O'Rielly said while it was not his role to defend ad practices, he suggested it was not the FCC's role to undermine their platforms.
"From wireless and wireline Internet service providers to over-the-top video providers to traditional outlets and everywhere else, almost every media platform your companies use to advertise to consumers has come under assault recently at the commission," he said.
That's because the FCC is trying to expand its authority into uncharted territory, he said. For O'Rielly, that includes reclassifying broadband access as a Title II telecommunications service (others argue it is not a reclassification), and applying the bulk of its net-neutrality rules to wired broadband for the first time. FCC chairman Tom Wheeler said that territory was charted by the decision to classify mobile voice under some, but not all, Title II regs.
O'Rielly also pointed to the FCC's reclassification of high-speed broadband minimums to 25 Mbps downstream. The change, which O'Rielly did not support, was justified in part by ISP ads that encouraged customers to upgrade to higher speeds. He said the FCC also used ISP ads about speed and capacity to help rationalize the Title II switch.
He suggested the FCC had mistaken those ads for policy positions.
"It’s reasonable for advertisers to try to convince consumers that they need something better or different than what they already have -- that’s your business," O'Rielly said. "But I think we can agree that selling a product is a very different objective than setting technical benchmarks that have significant legal and regulatory consequences under the FCC majority’s reading of the statute or imposing new burdensome rules on broadband providers."

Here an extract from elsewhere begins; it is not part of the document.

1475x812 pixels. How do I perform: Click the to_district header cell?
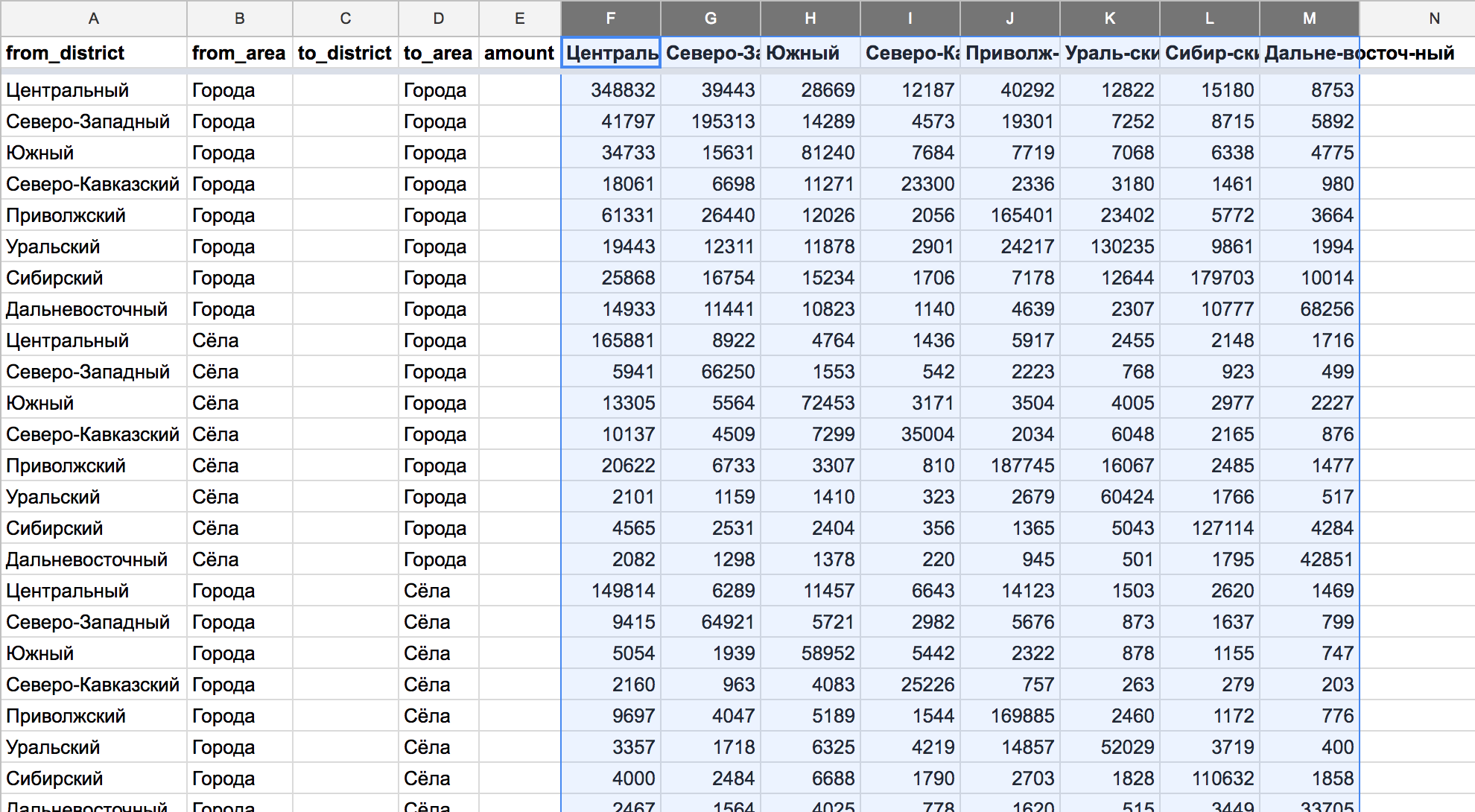345,53
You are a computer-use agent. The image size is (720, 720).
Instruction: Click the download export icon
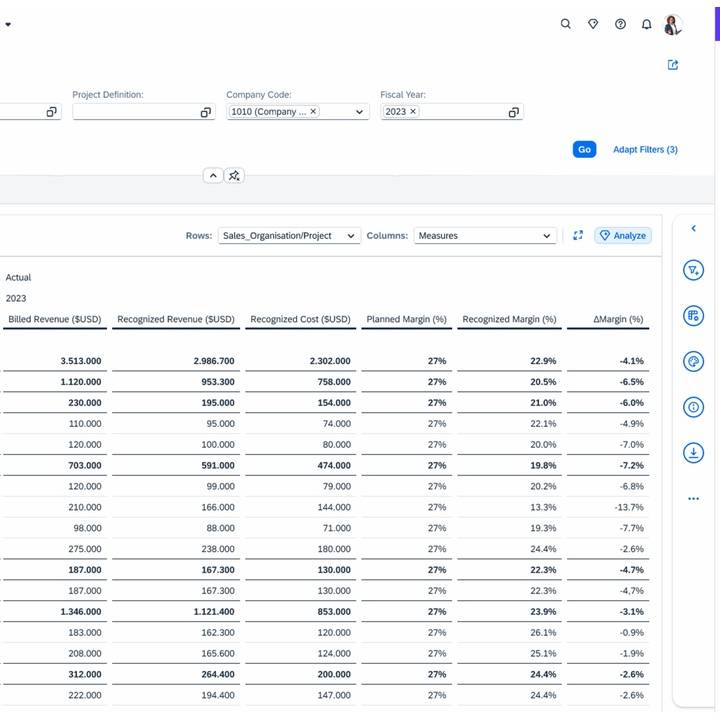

O'Rielly said one of the most important results of the Title II decision for advertisers is the FCC's "desire" to "edge into Internet privacy and security" issues.
"I could foresee the FCC trying to police how information is collected, used, shared and stored, as well as disclosures to consumers about those practices," he said.
O'Rielly said he was not sure how the FCC's proposal to reclassify some over-the-top providers as MVPDS would go, but suggested it could be a killer-app chilller.
"It is a safe bet that there will be significant unintended consequences on an emerging industry still trying to define itself, as it moves forward," he said.